Start of Data listing

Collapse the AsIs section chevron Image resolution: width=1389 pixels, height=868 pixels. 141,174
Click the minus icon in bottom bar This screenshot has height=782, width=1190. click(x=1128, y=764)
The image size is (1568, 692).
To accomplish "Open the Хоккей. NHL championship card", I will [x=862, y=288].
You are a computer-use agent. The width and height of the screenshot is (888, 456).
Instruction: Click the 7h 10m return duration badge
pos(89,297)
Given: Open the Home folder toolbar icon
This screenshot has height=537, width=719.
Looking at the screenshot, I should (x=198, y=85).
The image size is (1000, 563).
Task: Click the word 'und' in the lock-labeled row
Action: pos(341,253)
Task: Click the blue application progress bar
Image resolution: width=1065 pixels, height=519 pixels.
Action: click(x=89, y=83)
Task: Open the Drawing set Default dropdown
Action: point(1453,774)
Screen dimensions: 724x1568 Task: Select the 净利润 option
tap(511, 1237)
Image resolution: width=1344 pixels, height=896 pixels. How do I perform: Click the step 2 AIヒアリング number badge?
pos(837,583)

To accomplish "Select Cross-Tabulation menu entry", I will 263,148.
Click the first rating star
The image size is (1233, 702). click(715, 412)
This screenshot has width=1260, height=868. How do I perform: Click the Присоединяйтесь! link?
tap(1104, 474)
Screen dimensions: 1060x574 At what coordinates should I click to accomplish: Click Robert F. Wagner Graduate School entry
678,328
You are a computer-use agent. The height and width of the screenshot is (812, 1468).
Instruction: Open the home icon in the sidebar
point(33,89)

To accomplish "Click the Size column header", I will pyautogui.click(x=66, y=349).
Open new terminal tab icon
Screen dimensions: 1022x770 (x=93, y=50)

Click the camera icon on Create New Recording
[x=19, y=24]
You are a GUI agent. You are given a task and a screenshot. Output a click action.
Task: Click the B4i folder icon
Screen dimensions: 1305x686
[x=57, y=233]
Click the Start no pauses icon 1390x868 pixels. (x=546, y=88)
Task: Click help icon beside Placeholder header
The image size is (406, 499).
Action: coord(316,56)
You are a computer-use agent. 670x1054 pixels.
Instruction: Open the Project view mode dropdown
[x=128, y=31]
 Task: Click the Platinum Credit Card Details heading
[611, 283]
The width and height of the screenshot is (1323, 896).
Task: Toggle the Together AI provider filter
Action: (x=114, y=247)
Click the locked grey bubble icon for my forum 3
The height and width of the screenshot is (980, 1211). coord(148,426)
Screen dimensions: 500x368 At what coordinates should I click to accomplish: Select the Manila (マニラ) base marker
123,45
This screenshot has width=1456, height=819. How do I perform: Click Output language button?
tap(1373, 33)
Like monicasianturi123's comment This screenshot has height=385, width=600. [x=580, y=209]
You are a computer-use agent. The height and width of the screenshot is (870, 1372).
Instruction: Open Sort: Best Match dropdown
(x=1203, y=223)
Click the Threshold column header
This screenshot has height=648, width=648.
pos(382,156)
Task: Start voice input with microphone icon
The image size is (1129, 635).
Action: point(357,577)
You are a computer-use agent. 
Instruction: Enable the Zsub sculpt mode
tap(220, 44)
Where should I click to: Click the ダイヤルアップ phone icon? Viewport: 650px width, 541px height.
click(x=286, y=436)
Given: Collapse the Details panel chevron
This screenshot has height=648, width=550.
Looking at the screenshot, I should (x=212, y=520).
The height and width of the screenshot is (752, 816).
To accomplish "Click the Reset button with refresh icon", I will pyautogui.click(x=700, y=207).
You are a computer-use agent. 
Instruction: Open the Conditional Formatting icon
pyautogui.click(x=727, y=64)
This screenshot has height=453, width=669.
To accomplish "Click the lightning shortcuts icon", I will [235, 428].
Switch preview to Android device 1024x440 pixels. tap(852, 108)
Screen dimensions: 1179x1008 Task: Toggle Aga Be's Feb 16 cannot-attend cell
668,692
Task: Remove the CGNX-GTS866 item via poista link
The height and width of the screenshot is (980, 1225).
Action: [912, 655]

End of Data listing

**Exercise requirements**: Identify each line of the records containing the word "perform", with case counting, and copy those lines out.

**Answer**:
Image resolution: width=1344 pixels, height=896 pixels. How do I perform: Click the step 2 AIヒアリング number badge?
This screenshot has width=1260, height=868. How do I perform: Click the Присоединяйтесь! link?
This screenshot has width=1456, height=819. How do I perform: Click Output language button?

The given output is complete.